Yep, tried it yesterday. I still get red eye if the subject is more than 10ft. away. That's why I went cheap - to see what the benefit might be, if any. Now I know, but will still experiment a bit with different settings, lenses, etc. Thanks again for your helpful comments.


----------



## astroNikon (Jan 29, 2016)

just to throw something else out there
Rather than directly pointing the flash at the subject
my setup uses a reflector like this ==> Flash Pocket Bouncer for Nikon SB910 SB900 SB700 SB400 SB300 SB600 SB28 SB24 ++

to diffuse in-Direct flash rather than direct flash
with the flash on the bracket or on the camera.


----------



## baturn (Jan 29, 2016)

astroNikon said:


> just to throw something else out there
> Rather than directly pointing the flash at the subject
> my setup uses a reflector like this ==> Flash Pocket Bouncer for Nikon SB910 SB900 SB700 SB400 SB300 SB600 SB28 SB24 ++
> 
> ...


Thanks for the suggestion. If I was shooting within 10 - 12 ft.
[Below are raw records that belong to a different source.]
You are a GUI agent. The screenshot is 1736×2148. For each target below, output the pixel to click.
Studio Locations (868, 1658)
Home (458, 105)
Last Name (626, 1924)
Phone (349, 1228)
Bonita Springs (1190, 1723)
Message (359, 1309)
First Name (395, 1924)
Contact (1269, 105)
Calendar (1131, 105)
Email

I think This could work, but my subjects are 15 to 30 or more feet away (backyard song birds) and I don't think the flash would be near powerful enough.


----------



## tirediron (Jan 29, 2016)

SB-800, GN 125, at 30' - ISO 400, f5.6, 1/2 power.  Assuming a 1 stop loss for the reflector, that still gives you f4...


----------



## baturn (Jan 30, 2016)

John, The lens is a Sigma 150 -500. Largest aperture at 400-500 is f 6.3. but if you were to expand a bit I might be able to do the math myself. f8, 400ISO = full power?


----------



## tirediron (Jan 30, 2016)

baturn said:


> John, The lens is a Sigma 150 -500. Largest aperture at 400-500 is f 6.3. but if you were to expand a bit I might be able to do the math myself. f8, 400ISO = full power?


Yep, somewhere in between full power and 1/2 + 2/3, or bump up to ISO 800.


----------



## baturn (Jan 30, 2016)

tirediron said:


> baturn said:
> 
> 
> > John, The lens is a Sigma 150 -500. Largest aperture at 400-500 is f 6.3. but if you were to expand a bit I might be able to do the math myself. f8, 400ISO = full power?
> ...


Thanks. If it's not pouring rain ,'Il try some of this today.


----------



## astroNikon (Jan 30, 2016)

Is this just for a bird feeder ?
You could set the flash up on a tripod and a remote trigger
and you can shoot from further away.


----------